- _Excerpt_
As rate increases are kept purposely low and with limited ability to innovate, utilities strive to use the grid more efficiently through low-cost operational enhancements. The cheaper the solution the better it is for utilities that are focused on short-term costs by their regulators. Coupled with more stringent reliability standards, utilities choose to extend maintenance cycles. Despite initial resistance from consumer-owned utilities, the mounting cost pressures associated with reliability compliance requirements point toward further grid coordination and consolidation of system management practices.

Expanding availability, managing costs, and assuring reliability are the touchstones of power system management, despite the desires of some activists to add to these goals in order to encourage the movement to a cleaner, and in their view, more sustainable power system. Shrinking tax revenues and the possibility of higher costs to consumers and businesses during slow economic times, make some legislators and regulators nervous. However, the majority of voters consistently support long-term preferences for the conservation and protection of the natural environment. Cleaner air, in particular, retains high levels of public support even if somewhat higher costs are required.

Power company managers and investors in power infrastructure seem resigned to a mode of “back to basics” and getting more use out of existing assets. Managers prefer to defer investment, taking a wait-and-see mode due to the economic conditions. They want to avoid a negative downward spiral that could be caused by higher costs from investment and shrinking demand growth. They prefer to make smart and relatively small investments that allow flexibility in balancing and trading power.

- _Available data_
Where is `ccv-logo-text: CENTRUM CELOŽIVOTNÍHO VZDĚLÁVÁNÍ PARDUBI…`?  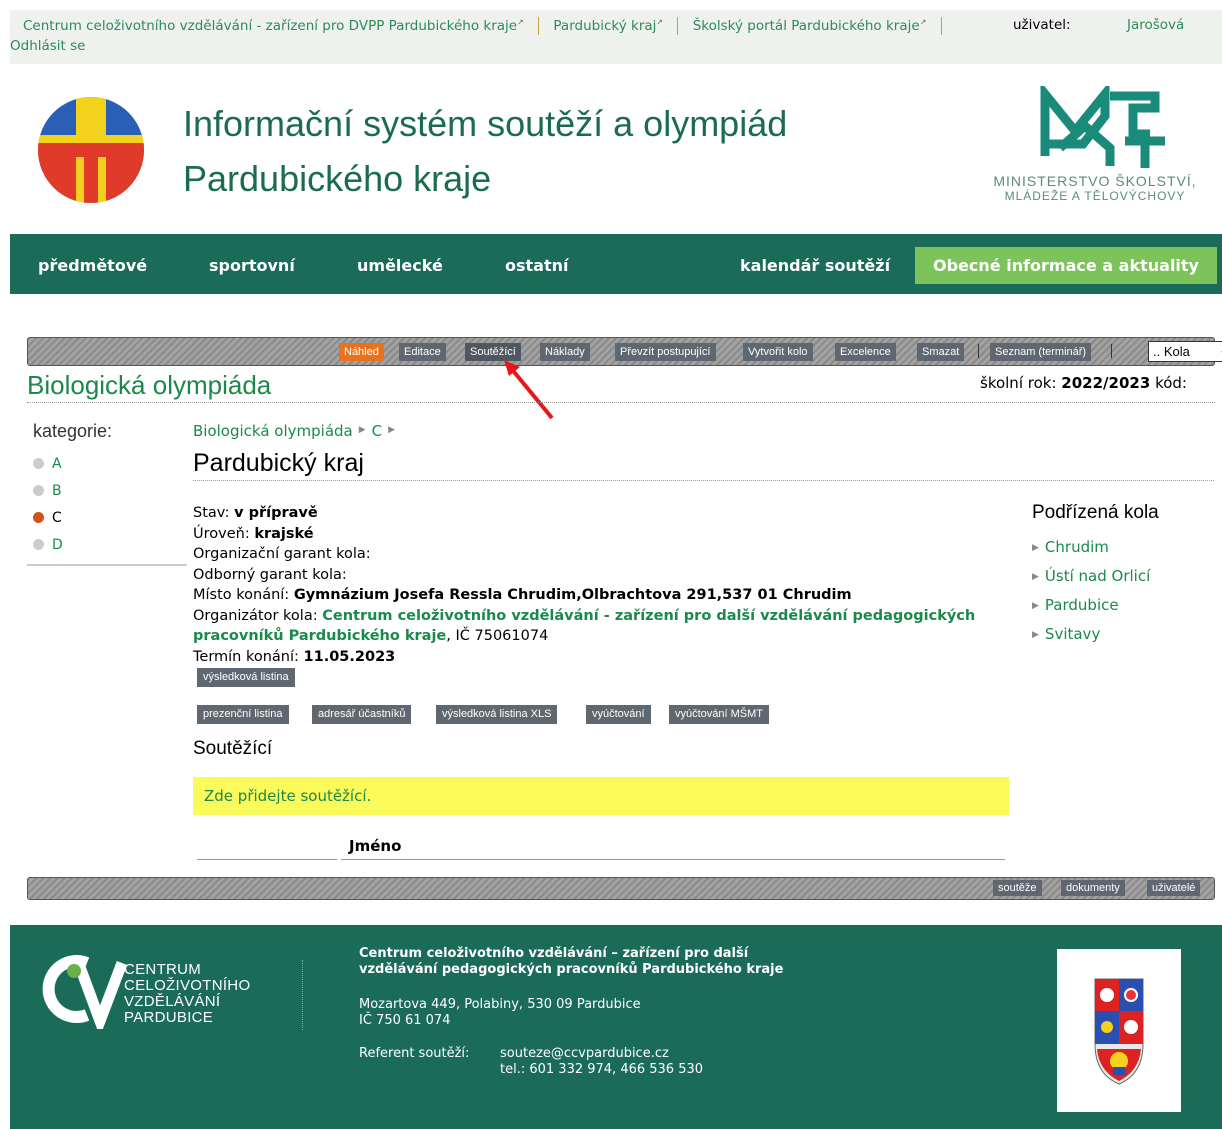 ccv-logo-text: CENTRUM CELOŽIVOTNÍHO VZDĚLÁVÁNÍ PARDUBI… is located at coordinates (187, 994).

- _Work item_
Write the next paragraph of the passage about how power utilities manage costs and reliability on the grid, following on from its last sentence.

- _Answer area_
Wildly unpredictable oil prices due to tensions in the Middle East make conditions for economic recovery difficult to forecast. Pending political decisions regarding the U.S. federal deficit, particularly those dealing with long-term debt reduction and tax policy, make for an uncertain situation. Financial pressures encourage more mergers and consolidation among renewable energy developers. It’s unclear when either higher growth in power demand will return or conditions will ripen for further investment, thus arguing for reducing financial risks. Moderate to low gas prices promote real competition for the expansion of renewables despite portfolio standards, which can be lowered (as done in New Jersey in 2012 with the approval of new gas generation in that state). Small-scale and on-site options for energy efficiency, whether in lighting systems, load management, or improved equipment, also shave tenths of a point off of long-term energy demand growth.